# [TASK DETAILS]
Count the lines of the records below that contain the string "label", treating case as significant, and reply with the number only.

::::

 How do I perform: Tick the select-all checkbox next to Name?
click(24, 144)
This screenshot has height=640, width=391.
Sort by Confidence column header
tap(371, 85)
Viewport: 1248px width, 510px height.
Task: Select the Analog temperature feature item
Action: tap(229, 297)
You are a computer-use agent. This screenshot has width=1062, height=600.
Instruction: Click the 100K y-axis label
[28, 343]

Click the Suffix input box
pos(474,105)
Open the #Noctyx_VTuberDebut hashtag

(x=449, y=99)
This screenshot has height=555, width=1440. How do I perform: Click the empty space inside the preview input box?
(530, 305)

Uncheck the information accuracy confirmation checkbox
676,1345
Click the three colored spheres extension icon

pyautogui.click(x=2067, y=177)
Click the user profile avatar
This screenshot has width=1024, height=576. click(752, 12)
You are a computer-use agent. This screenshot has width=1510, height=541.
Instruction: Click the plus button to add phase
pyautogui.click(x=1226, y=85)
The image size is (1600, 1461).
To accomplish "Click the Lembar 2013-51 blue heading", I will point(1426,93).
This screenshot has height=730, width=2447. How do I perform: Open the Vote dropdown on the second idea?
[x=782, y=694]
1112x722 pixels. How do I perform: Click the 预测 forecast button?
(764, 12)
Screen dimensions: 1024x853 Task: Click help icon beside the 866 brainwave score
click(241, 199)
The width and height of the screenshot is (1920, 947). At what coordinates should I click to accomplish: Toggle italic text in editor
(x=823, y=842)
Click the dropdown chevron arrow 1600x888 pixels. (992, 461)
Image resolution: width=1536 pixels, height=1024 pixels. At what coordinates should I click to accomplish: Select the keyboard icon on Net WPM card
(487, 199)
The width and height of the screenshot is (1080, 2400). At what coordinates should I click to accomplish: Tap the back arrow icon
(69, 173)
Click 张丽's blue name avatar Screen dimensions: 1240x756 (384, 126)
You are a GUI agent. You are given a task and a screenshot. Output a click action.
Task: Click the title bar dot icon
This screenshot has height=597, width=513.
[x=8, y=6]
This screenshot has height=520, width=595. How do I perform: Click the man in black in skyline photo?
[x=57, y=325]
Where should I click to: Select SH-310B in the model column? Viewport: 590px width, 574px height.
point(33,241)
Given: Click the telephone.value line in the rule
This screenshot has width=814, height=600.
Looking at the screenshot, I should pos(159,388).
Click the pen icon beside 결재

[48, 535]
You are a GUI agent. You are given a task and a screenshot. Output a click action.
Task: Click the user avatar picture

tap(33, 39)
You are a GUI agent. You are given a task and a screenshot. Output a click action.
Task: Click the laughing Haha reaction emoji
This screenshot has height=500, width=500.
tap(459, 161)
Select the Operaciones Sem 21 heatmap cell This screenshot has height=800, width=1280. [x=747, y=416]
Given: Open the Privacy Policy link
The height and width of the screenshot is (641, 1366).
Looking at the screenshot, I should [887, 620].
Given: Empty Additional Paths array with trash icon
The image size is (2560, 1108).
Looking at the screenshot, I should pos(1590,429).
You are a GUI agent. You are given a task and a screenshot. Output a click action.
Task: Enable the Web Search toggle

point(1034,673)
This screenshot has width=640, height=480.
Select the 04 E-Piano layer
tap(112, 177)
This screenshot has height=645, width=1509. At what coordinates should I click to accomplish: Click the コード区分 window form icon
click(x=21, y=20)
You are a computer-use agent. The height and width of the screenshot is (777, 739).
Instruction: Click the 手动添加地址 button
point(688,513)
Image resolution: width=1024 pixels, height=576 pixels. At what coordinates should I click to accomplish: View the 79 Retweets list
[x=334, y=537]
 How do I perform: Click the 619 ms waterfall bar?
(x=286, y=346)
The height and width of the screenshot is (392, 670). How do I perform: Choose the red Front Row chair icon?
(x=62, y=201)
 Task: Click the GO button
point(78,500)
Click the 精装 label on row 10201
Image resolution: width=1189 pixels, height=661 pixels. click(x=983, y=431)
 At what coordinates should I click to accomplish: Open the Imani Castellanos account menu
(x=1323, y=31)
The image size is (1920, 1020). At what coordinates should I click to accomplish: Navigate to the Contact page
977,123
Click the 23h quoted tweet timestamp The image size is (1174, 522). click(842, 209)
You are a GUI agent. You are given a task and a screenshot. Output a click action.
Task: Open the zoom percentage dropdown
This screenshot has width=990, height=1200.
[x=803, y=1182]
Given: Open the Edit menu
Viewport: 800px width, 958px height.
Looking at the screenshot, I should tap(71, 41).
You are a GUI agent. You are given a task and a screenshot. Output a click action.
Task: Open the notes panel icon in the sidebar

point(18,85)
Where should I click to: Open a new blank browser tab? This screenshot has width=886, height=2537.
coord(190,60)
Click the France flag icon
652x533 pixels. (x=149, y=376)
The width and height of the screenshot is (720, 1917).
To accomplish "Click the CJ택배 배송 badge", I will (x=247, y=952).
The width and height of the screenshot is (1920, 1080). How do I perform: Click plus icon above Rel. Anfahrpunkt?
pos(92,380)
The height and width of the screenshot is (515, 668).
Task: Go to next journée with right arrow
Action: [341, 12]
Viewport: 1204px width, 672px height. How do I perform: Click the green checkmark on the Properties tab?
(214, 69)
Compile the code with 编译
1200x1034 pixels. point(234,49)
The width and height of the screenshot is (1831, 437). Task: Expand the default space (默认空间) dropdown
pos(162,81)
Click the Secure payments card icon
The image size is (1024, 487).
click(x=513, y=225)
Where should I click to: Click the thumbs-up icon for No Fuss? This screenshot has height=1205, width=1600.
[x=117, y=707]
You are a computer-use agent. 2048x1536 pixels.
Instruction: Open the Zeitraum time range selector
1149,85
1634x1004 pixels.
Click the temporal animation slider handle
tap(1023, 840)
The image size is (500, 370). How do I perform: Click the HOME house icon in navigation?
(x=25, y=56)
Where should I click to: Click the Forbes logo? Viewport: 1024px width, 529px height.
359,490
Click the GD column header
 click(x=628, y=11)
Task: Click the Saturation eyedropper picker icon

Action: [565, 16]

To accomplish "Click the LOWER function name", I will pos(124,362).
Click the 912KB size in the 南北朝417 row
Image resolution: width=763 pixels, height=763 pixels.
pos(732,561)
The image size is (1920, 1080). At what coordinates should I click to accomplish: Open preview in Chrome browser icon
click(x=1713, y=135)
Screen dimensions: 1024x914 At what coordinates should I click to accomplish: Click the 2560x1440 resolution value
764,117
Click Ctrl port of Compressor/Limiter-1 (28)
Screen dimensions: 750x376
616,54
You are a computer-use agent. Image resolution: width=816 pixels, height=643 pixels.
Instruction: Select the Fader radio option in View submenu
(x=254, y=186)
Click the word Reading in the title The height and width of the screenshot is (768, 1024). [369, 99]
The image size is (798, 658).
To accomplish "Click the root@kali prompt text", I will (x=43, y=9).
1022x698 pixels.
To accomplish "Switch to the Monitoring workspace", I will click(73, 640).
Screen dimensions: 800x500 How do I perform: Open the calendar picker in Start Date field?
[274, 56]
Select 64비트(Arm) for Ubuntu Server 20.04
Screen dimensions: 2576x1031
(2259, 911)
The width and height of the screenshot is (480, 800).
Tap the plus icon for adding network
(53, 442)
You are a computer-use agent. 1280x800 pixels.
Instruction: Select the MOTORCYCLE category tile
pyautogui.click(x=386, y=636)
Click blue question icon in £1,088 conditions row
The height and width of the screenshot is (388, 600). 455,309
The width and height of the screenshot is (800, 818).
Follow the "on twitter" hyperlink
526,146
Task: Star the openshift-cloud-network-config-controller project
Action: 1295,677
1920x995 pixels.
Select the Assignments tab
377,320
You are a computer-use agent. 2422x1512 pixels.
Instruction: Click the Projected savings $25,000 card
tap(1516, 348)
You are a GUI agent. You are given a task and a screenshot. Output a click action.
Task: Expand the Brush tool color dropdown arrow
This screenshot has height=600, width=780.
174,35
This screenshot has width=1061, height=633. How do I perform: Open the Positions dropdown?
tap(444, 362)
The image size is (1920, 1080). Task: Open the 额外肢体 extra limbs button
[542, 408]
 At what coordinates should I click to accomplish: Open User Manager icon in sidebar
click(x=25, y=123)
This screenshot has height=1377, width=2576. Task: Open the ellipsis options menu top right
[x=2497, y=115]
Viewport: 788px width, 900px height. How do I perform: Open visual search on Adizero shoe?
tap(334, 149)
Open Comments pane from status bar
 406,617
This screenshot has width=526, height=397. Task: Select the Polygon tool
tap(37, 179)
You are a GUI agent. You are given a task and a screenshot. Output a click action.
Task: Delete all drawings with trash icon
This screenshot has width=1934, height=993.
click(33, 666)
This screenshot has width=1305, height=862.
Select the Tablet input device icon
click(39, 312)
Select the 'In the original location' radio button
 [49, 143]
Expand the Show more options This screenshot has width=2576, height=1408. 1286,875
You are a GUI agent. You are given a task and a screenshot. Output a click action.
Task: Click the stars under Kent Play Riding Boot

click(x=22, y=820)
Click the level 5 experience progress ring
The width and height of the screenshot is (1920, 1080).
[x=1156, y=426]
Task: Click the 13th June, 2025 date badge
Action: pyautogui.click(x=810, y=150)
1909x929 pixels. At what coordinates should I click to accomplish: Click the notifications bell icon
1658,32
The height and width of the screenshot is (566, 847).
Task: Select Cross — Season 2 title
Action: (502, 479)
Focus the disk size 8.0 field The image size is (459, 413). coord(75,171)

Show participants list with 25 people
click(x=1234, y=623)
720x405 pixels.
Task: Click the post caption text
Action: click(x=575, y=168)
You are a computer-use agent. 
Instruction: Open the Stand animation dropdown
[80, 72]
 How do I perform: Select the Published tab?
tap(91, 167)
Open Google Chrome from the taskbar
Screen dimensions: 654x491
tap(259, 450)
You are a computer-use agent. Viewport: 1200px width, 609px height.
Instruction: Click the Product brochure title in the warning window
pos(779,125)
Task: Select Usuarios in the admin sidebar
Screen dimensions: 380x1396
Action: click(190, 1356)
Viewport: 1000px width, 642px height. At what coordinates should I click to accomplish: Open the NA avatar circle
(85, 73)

::::

# [WRITTEN SOLUTION]
2